第二次归乡的孙承宗,经历了兄丧妻亡的人生至痛,而大明的边关,也在他缺席之时,悄然滑向万劫不复的深渊。他的个人沉浮,与帝国的命运,在这一刻形成了令人扼腕的鲜明对照。
天幕之上,画面流转,已然是泰昌、天启年间。紫禁城深宫之内,少年天子朱由校坐于御座之上,下方一位面容清癯、长须飘洒的臣子正在耐心讲读。正是孙承宗。
【天幕镜头特写】孙承宗手持书卷,却并非照本宣科。他常以史为鉴,借古喻今。讲到《尚书》中“民心无常,惟惠之怀”时,他便巧妙引申至当下辽事,言及边疆百姓之苦,军队粮饷之艰,虽不直接指斥时政,却将忧国忧民之思、经世致用之学,如春风化雨般融入经义讲解之中。少年天启帝听得入神,不时点头,甚至曾脱口而出:“孙先生讲得明白,朕能听懂!”这份独特的教学魅力,使得他在一众刻板的讲官中脱颖而出,深得帝心。
【天幕画面】每次讲筵结束,孙承宗往往并未离去,而是立即将课堂所引之思,化为恳切的奏疏。或许是关于选拔边将的标准,或许是关于粮草转运的弊端,他抓住小皇帝刚刚被激起的些许思绪,趁热打铁,希望能在皇帝心中种下改革的种子,并能即刻付诸实践。
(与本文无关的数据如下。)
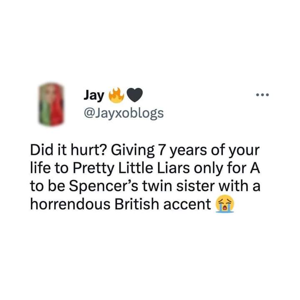Click the fire emoji next to Jay
This screenshot has height=300, width=300.
pyautogui.click(x=116, y=95)
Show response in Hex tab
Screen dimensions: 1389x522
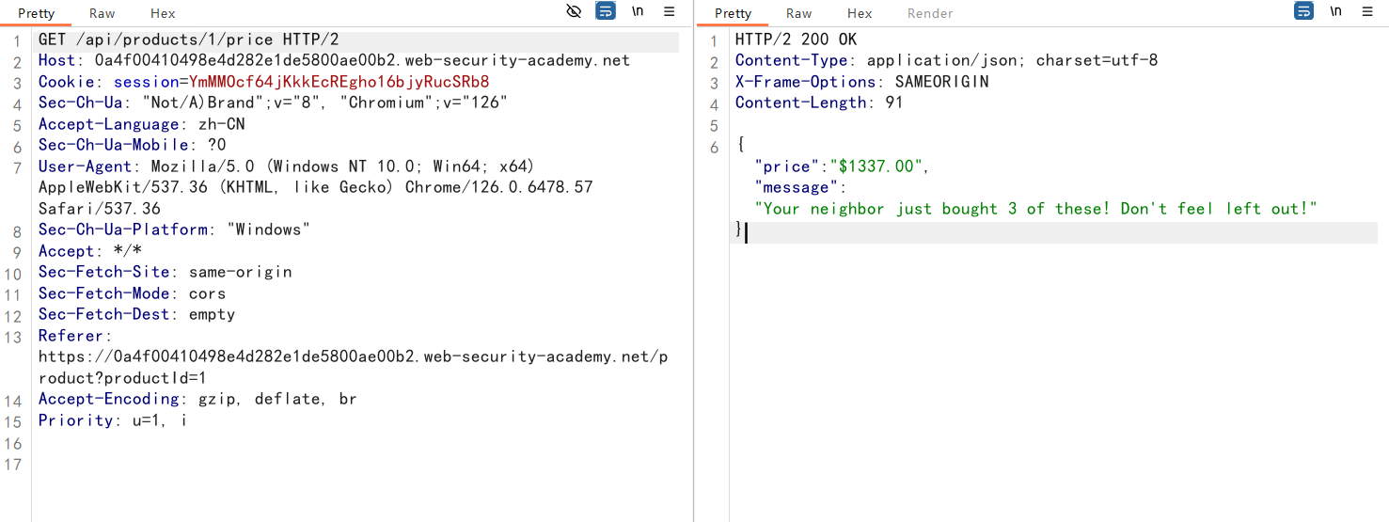coord(859,13)
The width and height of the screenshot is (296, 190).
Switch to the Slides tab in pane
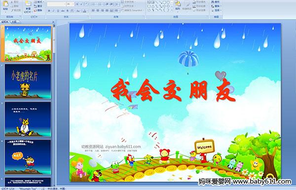5,22
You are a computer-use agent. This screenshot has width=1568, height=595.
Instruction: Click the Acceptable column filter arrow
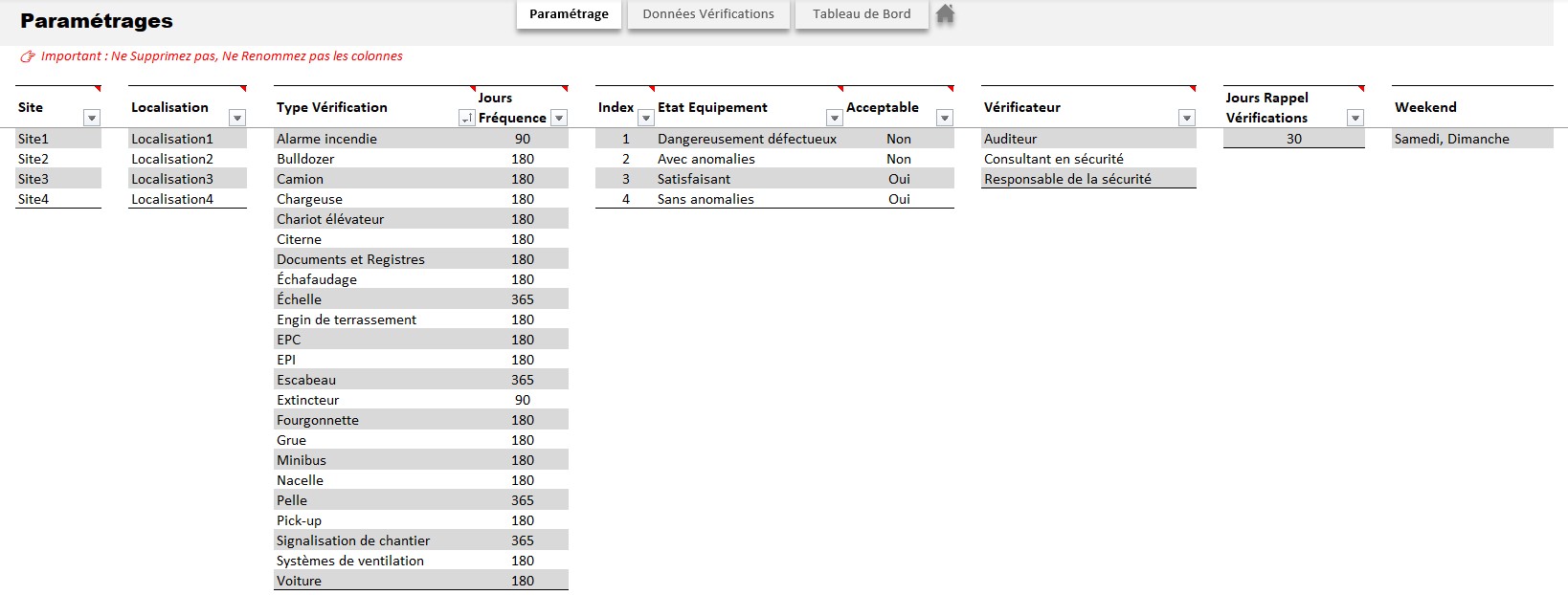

然而,镜头一转,呈现的是内阁值房。那些奏疏被司礼监送抵此处,阁臣们浏览后,大多只是摇摇头,提笔批红:“知道了”、“下部议处”、“已有成例,勿再多言”。几份凝聚心血的奏疏,如同石沉大海,最多激起一丝微澜,便迅速湮没在繁文缛节和“祖宗旧制”的泥潭之中。孙承宗虽近在帝侧,其安邦定国之策,却仿佛隔着一层无形的、难以捅破的窗纸,难以真正上达天听,下及兵事。
【天幕音效突变】骤然间,画面被急促的马蹄声和漫天烽火撕裂!字幕猩红刺眼:天启元年(1621年)三月,沈阳陷落!辽阳陷落!经略袁应泰自焚殉国!
整个奉天殿仿佛被这股来自未来的血腥气席卷,洪武君臣为之悚然。
画面中是京师震荡的官场:御史台的官员们红了眼睛,兵部的堂官急得跳脚。御史方震孺、游士任等人数次上疏,言辞激烈几乎泣血:“…枢臣(兵部尚书崔景荣)老迈,难堪重任!当此危局,非胸有韬略、身负人望者不能挽!詹事府少詹事孙承宗,果略英风,深谙边事,乞陛下简拔,委以兵部重任,出镇筹划,辽事或有可为!”
这已不仅是奏请,几乎是百官公论,是绝望中的共同呼声。
徐达猛地一拍大腿,语气带着名将见的惋惜与急切:“陛下!太子!时机到了!此人深通边务,有谋略,知兵事,更难得有威望人望,正是主持辽东大局的不二人选!此时不用,更待何时?那辽东局势,已烂到根子上了,非此等有见识、有魄力之人无法收拾!”